[Directions for this task] In the material below, find the line with "Where should I click to: Click the Cancel" and the line with "This screenshot has height=700, width=800.", then output those two lines and every line between them, exactly.

### Given data ###

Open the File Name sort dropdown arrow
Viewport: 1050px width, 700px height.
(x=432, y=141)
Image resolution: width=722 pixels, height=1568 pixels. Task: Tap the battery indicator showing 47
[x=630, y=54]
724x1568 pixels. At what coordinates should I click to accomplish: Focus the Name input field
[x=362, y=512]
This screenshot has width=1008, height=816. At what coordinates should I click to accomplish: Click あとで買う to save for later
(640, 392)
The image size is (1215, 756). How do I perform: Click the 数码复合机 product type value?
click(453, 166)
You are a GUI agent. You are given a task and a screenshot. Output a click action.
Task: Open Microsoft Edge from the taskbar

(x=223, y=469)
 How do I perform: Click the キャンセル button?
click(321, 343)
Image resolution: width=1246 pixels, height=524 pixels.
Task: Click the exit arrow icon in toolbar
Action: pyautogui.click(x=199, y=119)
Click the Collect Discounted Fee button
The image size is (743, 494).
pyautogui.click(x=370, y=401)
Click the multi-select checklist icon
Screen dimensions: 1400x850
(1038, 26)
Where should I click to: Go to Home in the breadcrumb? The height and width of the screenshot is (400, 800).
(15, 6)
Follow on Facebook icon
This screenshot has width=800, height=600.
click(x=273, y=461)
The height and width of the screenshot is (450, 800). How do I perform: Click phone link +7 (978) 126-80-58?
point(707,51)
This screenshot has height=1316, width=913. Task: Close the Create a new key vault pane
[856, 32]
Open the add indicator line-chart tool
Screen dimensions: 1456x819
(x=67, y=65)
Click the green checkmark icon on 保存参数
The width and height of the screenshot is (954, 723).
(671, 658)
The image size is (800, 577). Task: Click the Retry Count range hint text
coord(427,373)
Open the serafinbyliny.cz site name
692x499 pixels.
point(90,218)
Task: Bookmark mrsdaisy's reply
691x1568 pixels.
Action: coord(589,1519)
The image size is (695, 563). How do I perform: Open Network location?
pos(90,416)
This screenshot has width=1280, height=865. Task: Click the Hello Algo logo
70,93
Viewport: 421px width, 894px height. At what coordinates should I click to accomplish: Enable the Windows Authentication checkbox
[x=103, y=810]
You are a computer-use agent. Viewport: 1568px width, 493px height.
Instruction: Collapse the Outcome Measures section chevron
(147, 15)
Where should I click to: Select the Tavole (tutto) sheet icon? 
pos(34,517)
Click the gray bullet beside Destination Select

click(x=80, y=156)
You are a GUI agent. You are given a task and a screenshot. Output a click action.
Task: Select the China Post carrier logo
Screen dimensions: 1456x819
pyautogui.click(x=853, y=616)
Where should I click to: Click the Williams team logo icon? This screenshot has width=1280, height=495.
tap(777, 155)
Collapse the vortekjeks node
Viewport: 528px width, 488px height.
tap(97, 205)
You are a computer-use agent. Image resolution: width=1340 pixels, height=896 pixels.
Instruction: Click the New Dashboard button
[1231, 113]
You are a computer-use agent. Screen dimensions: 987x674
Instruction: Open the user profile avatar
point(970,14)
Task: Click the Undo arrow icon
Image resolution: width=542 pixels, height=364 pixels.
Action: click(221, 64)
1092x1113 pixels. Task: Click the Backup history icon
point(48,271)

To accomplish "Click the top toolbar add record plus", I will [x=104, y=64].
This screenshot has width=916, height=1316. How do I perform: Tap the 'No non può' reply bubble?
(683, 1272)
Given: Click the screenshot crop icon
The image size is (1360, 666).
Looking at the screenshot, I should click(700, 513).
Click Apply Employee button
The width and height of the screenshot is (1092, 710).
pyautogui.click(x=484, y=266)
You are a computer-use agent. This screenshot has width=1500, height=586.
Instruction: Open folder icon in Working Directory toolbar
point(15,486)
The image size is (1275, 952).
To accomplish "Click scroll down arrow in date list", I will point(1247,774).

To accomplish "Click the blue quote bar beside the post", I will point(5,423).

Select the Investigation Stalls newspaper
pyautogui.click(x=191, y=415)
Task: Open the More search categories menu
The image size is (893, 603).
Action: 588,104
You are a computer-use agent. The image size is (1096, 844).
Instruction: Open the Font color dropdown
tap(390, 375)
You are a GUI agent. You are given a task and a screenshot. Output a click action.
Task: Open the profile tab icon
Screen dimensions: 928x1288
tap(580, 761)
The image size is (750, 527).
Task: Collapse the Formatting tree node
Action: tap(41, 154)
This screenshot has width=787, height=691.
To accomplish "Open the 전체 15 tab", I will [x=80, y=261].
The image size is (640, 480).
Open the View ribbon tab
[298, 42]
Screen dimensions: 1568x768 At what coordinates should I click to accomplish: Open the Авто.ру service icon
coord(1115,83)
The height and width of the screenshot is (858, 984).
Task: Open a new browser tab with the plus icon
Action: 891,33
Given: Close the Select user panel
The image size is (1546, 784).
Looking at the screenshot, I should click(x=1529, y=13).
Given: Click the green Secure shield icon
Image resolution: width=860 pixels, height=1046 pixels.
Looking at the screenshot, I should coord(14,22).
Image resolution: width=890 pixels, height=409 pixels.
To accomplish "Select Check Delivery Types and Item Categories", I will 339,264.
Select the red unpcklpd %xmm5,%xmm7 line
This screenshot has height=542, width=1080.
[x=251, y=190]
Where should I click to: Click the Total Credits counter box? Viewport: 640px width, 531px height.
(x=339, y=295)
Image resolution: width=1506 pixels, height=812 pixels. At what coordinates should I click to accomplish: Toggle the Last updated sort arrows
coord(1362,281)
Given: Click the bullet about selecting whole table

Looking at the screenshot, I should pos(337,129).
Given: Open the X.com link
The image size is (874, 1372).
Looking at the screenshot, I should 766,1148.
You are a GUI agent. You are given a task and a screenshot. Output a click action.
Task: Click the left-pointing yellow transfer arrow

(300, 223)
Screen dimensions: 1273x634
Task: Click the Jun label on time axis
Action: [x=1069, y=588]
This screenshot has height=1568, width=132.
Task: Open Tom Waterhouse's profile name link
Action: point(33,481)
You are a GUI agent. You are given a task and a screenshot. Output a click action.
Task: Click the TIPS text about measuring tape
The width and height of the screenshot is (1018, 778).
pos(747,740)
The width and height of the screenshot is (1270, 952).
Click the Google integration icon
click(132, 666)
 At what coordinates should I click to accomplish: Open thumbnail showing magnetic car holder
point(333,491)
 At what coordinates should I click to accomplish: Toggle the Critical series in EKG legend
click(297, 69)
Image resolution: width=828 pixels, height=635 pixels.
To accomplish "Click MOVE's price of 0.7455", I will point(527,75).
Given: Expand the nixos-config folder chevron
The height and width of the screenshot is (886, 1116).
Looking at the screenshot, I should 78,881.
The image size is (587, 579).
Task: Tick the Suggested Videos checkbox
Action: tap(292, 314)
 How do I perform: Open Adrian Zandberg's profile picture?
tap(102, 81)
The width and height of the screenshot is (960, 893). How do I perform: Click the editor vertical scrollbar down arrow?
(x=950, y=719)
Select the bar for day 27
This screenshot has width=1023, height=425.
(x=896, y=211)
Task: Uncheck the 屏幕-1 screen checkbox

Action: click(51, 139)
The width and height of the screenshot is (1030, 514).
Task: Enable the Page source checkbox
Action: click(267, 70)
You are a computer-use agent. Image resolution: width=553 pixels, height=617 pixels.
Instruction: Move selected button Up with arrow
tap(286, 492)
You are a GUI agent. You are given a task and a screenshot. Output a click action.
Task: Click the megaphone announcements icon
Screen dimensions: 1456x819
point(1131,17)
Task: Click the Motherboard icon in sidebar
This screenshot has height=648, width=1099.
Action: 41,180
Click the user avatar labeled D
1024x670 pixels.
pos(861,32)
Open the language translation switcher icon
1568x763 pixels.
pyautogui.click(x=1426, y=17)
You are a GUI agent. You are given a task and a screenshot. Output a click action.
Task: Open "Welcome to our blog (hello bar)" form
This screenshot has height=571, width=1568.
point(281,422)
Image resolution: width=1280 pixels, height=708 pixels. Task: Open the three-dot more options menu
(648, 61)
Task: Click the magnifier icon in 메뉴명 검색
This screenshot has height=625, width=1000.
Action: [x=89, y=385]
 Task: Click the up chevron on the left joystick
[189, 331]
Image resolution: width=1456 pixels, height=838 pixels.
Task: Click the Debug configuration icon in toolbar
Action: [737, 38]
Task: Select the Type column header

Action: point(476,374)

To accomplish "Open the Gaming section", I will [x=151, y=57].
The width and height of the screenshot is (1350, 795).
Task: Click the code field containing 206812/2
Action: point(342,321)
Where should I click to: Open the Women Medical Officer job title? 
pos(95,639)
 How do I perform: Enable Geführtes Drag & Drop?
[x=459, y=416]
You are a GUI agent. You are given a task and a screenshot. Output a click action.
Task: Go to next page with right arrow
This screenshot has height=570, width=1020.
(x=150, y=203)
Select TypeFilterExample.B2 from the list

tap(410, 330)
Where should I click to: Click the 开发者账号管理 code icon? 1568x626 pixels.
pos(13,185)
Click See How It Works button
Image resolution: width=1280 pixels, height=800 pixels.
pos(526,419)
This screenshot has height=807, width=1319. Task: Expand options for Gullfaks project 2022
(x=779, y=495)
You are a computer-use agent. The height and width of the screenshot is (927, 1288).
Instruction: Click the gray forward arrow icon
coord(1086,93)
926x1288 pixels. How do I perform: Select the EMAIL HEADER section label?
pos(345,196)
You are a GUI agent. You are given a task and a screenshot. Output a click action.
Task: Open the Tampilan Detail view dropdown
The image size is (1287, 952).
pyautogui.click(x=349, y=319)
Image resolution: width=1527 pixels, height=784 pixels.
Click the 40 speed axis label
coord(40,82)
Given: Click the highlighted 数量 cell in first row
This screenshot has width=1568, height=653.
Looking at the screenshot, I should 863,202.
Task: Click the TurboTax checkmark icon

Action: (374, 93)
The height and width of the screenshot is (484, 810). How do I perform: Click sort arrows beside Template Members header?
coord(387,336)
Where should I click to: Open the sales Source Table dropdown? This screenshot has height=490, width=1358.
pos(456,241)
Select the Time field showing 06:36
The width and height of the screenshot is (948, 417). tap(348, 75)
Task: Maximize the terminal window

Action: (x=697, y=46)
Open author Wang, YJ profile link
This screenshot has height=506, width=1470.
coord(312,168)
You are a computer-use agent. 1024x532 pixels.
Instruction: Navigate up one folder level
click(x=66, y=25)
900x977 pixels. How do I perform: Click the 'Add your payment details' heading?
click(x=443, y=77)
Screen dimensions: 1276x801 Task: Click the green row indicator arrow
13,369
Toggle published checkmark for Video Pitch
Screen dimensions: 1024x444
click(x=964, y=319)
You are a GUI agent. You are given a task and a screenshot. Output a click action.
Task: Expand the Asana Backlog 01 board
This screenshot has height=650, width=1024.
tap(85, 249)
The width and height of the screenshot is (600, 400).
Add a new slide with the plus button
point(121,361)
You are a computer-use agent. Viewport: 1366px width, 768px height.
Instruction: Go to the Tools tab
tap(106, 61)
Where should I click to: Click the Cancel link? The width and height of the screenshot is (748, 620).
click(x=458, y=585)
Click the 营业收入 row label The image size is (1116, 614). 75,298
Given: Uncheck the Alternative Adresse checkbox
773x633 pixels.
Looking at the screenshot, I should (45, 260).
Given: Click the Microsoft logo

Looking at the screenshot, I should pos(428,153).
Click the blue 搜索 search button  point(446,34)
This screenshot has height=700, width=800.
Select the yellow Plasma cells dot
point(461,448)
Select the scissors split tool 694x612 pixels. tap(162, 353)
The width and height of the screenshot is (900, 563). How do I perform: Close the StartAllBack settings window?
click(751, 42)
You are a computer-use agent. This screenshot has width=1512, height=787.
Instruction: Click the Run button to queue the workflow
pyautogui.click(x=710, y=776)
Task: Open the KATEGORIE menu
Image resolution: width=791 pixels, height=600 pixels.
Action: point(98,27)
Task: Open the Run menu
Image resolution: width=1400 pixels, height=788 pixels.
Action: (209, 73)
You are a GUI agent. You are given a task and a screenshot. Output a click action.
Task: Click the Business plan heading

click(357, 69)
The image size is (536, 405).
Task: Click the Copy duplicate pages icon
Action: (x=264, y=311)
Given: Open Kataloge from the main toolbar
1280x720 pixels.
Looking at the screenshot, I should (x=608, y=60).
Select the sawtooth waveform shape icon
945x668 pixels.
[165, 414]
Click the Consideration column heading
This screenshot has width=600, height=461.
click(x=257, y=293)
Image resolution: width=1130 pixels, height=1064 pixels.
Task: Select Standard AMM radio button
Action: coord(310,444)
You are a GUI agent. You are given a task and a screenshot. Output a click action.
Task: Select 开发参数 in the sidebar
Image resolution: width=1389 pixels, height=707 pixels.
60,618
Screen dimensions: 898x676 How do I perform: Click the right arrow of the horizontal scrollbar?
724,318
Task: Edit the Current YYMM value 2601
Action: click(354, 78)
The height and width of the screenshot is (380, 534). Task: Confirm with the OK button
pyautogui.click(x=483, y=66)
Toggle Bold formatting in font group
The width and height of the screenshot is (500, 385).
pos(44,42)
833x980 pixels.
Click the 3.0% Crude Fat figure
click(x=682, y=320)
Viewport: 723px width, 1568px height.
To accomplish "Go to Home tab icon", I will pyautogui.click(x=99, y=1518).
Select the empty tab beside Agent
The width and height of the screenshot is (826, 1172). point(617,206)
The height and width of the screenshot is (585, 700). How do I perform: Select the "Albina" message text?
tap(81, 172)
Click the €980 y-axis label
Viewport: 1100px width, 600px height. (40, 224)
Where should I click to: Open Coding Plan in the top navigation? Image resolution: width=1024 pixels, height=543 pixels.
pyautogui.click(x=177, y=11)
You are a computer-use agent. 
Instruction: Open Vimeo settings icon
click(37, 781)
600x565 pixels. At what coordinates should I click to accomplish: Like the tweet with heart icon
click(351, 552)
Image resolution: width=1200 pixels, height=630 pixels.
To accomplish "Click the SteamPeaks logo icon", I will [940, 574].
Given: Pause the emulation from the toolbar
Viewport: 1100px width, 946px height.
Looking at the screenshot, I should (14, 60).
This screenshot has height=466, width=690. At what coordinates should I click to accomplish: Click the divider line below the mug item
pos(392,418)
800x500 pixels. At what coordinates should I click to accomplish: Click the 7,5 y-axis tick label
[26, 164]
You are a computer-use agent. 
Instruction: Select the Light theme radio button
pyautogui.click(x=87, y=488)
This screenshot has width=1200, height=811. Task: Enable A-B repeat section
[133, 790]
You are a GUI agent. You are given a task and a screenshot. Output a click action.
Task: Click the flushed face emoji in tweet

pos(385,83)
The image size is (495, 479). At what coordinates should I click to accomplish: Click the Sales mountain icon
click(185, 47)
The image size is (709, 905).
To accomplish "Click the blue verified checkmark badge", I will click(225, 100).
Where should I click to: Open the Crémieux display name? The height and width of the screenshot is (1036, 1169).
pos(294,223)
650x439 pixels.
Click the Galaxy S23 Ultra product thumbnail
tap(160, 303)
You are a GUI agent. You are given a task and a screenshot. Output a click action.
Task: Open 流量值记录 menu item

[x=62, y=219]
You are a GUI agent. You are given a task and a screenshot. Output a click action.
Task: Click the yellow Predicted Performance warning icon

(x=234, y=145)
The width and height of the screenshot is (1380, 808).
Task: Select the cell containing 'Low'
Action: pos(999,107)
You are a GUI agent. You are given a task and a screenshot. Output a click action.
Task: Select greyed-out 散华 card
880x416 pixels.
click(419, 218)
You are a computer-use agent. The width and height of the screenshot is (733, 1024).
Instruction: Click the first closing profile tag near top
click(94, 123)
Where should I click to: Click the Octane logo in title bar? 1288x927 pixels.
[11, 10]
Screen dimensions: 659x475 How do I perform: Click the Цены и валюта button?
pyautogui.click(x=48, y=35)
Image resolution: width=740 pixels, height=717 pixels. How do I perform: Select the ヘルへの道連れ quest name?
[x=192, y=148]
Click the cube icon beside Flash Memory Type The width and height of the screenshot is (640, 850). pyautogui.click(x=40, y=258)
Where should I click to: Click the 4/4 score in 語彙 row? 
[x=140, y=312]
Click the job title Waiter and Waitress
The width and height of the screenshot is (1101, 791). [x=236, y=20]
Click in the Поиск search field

###

[Task answer]
Where should I click to: Click the Cancel link? The width and height of the screenshot is (748, 620).
click(x=458, y=585)
Click the 营业收入 row label The image size is (1116, 614). 75,298
Given: Uncheck the Alternative Adresse checkbox
773x633 pixels.
Looking at the screenshot, I should (45, 260).
Given: Click the Microsoft logo

Looking at the screenshot, I should pos(428,153).
Click the blue 搜索 search button  point(446,34)
This screenshot has height=700, width=800.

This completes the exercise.